Data for analysis START

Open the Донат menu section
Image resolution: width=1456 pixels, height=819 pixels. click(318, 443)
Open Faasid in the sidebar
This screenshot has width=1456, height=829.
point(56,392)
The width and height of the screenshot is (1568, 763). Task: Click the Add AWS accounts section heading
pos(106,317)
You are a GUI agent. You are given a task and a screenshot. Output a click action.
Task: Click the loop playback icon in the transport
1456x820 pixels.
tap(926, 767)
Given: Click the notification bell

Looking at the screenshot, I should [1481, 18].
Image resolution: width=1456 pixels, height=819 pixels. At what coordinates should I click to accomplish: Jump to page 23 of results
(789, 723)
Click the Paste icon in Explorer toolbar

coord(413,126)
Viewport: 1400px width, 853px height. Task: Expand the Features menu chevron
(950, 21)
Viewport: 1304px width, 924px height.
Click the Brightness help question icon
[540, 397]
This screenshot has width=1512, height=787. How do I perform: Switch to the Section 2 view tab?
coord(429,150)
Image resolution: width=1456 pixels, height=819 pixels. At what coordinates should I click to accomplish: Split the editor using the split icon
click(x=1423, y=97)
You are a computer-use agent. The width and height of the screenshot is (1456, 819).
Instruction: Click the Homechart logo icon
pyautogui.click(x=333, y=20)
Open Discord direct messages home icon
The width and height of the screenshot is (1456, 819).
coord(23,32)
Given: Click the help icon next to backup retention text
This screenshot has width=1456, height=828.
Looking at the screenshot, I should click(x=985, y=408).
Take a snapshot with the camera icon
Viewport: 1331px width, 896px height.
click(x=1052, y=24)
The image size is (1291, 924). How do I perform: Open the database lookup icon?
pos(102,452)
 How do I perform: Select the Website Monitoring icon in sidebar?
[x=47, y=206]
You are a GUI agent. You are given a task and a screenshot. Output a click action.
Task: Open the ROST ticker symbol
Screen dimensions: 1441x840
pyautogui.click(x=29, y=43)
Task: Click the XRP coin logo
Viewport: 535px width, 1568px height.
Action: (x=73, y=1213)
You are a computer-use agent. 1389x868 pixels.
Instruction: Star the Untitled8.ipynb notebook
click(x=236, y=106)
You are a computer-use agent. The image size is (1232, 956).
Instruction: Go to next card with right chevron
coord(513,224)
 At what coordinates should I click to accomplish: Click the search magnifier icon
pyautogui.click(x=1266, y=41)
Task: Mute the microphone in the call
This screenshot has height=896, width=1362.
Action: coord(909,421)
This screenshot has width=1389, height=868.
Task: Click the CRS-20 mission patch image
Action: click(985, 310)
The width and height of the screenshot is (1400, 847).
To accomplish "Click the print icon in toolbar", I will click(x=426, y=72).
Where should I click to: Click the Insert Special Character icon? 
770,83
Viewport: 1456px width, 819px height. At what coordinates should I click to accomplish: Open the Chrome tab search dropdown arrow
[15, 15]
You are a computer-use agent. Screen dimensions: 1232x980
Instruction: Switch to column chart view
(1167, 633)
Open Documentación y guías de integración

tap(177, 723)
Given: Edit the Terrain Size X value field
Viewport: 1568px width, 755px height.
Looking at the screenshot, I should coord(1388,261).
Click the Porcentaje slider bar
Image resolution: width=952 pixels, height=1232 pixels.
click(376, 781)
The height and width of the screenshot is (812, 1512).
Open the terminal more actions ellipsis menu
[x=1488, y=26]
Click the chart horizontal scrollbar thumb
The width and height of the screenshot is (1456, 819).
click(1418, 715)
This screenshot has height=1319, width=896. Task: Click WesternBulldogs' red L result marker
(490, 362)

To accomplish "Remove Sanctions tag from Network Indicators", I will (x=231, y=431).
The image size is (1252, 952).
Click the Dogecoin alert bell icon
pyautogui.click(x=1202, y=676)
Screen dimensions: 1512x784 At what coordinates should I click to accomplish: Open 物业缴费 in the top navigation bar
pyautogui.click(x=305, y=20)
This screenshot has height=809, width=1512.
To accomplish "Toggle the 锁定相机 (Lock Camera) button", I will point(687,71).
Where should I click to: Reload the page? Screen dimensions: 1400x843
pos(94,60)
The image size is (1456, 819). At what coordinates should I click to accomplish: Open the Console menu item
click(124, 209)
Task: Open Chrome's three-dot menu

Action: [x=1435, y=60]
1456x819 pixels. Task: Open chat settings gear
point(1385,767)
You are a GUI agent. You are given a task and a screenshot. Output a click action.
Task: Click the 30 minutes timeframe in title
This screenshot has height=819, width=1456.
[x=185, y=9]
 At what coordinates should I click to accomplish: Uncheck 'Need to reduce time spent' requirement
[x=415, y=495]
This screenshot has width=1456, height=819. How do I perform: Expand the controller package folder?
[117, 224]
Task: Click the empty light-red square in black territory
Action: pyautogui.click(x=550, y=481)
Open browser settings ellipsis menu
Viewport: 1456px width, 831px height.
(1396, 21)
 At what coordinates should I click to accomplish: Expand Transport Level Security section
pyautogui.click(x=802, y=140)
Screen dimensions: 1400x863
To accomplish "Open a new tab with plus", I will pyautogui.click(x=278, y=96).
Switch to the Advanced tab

Data for analysis END

Exercise — Your answer should be a single number: how many lines in the listing above contain "will"?

Answer box — 4